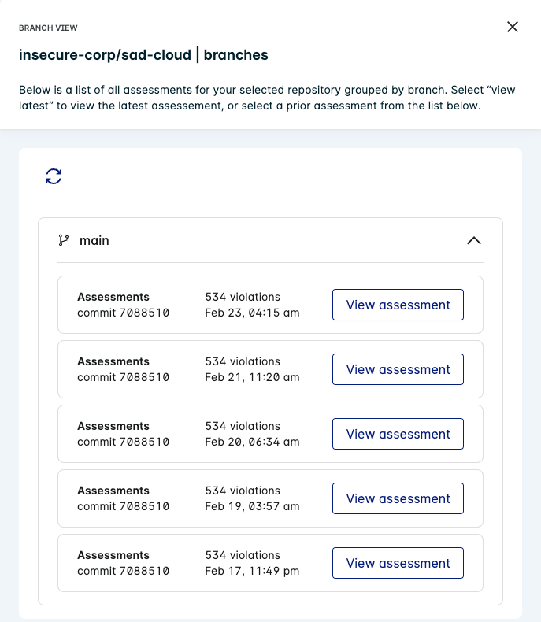The height and width of the screenshot is (622, 541).
Task: View assessment from Feb 21, 11:20 am
Action: [398, 369]
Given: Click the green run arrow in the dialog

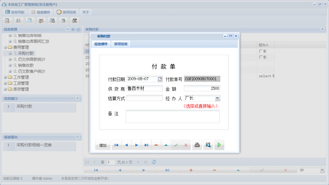Looking at the screenshot, I should 219,145.
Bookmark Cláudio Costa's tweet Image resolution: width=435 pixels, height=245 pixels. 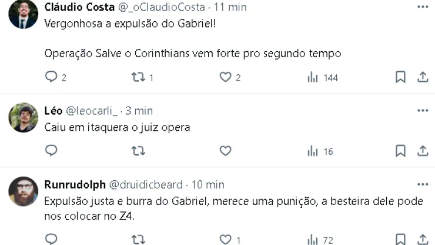coord(400,77)
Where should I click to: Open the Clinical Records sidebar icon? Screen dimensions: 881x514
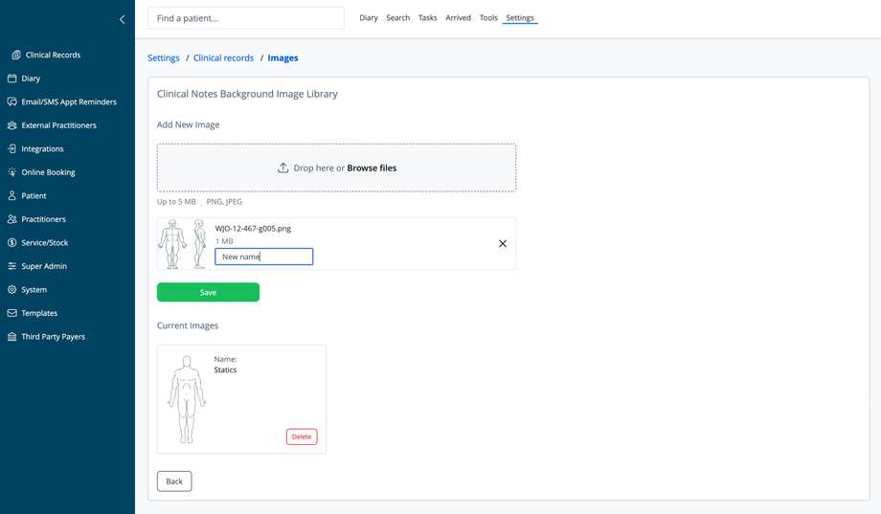click(15, 55)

Task description:
Transcribe exactly the portion of the material above that runs from the line containing "Where should I" through its last line, omitting all pictures.

Response:
Where should I click to: Open the Clinical Records sidebar icon? Screen dimensions: 881x514
click(15, 55)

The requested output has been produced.